The problem with Phillip is the fact that he is too honest. He will open too quickly to his potential date and he is devastated when she runs away after hearing that he is an over two-hundred-year-old vampire. I don’t know whether this or the fact that he is a workaholic obsessed with his job makes all the romance in his life impossible. He’s been burned many times. He prefers keeping himself to himself. He would never admit that he is lonely. He is occupied. But how much more can you achieve in the medical world? We all have our moments of weakness. We remained humans.

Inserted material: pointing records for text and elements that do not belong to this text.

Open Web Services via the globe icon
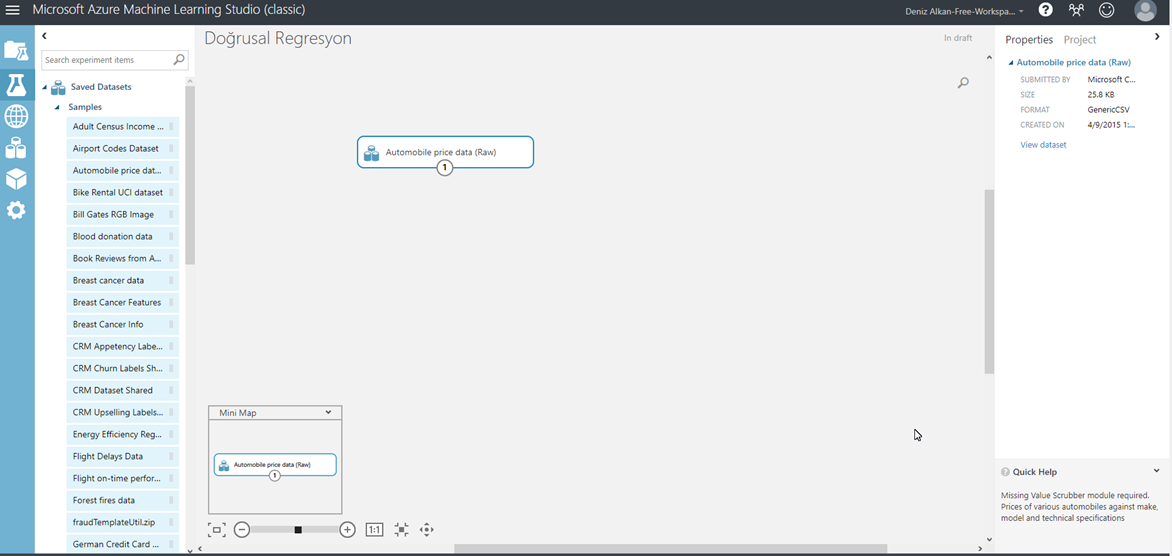 coord(16,117)
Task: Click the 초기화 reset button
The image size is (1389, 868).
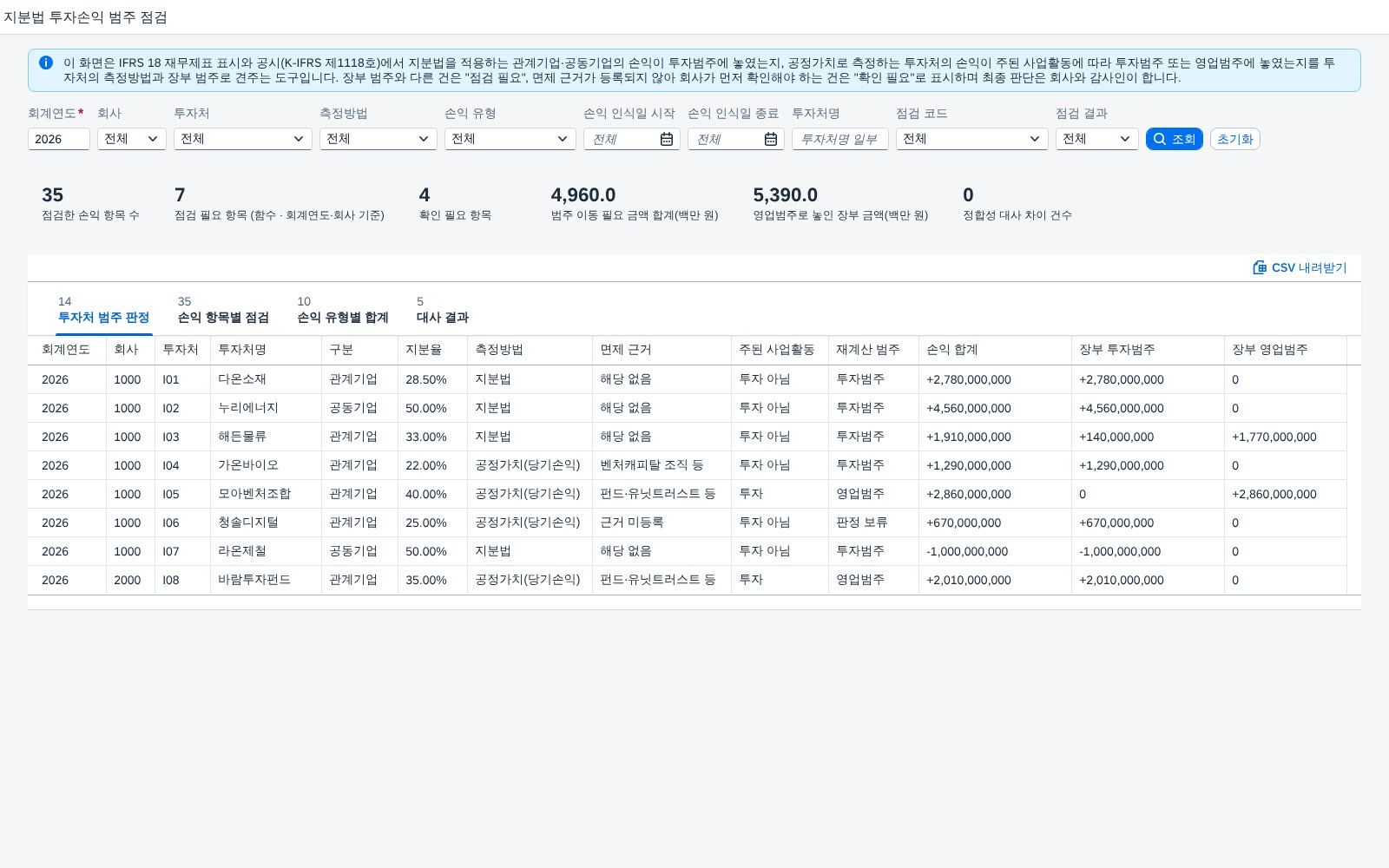Action: click(x=1235, y=139)
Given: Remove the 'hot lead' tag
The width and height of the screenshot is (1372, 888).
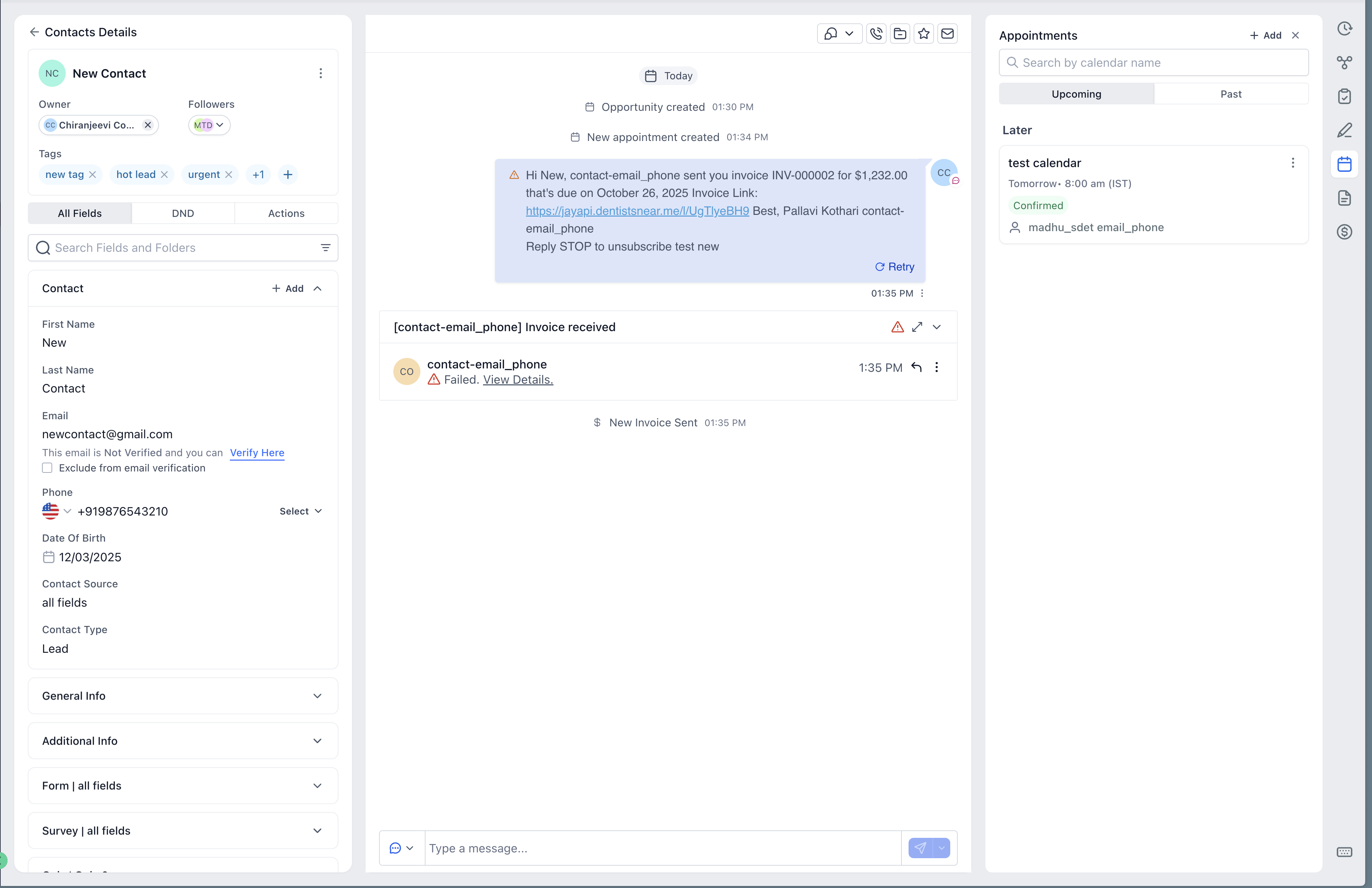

Rob, Bob, and Kit have their women. Their women usually work as prostitutes or some women of company. Do our boys mind? Do these women mind that their men kill for blood and make money in the shady funeral business? Do our boys mind that their women sleep with a dozen clients a day? As long as there is money at home, no one really cares. There are different kinds of jealousy. Some don’t mind sharing.
I was always somehow attracted to Christopher, objectively you could say that he is a handsome man. He doesn’t tell us anything about his love life. He’s discreet. For decades, we have seen him with luxury whores, Asian geishas, highly trained beauties who could seduce kings. But all this stopped one day, we have never learned why and how. They just stopped coming.
Amelie recalls her previous loves, gentlemen from her youth, admirers of her beauty. But in her state, you wouldn’t expect that she’s interested in love affairs. I wish she wouldn’t raise so many eyebrows strolling alone naked, as she forgot to dress that day. It’s difficult to explain to everybody the pains of Alzheimer. It’s hard to imagine that your memory is decimated with significant holes for which there’s no return.
I often wonder if it’s possible to forget everything. Can you forget your basic needs of eating, drinking, sleeping? Can you forget how to love?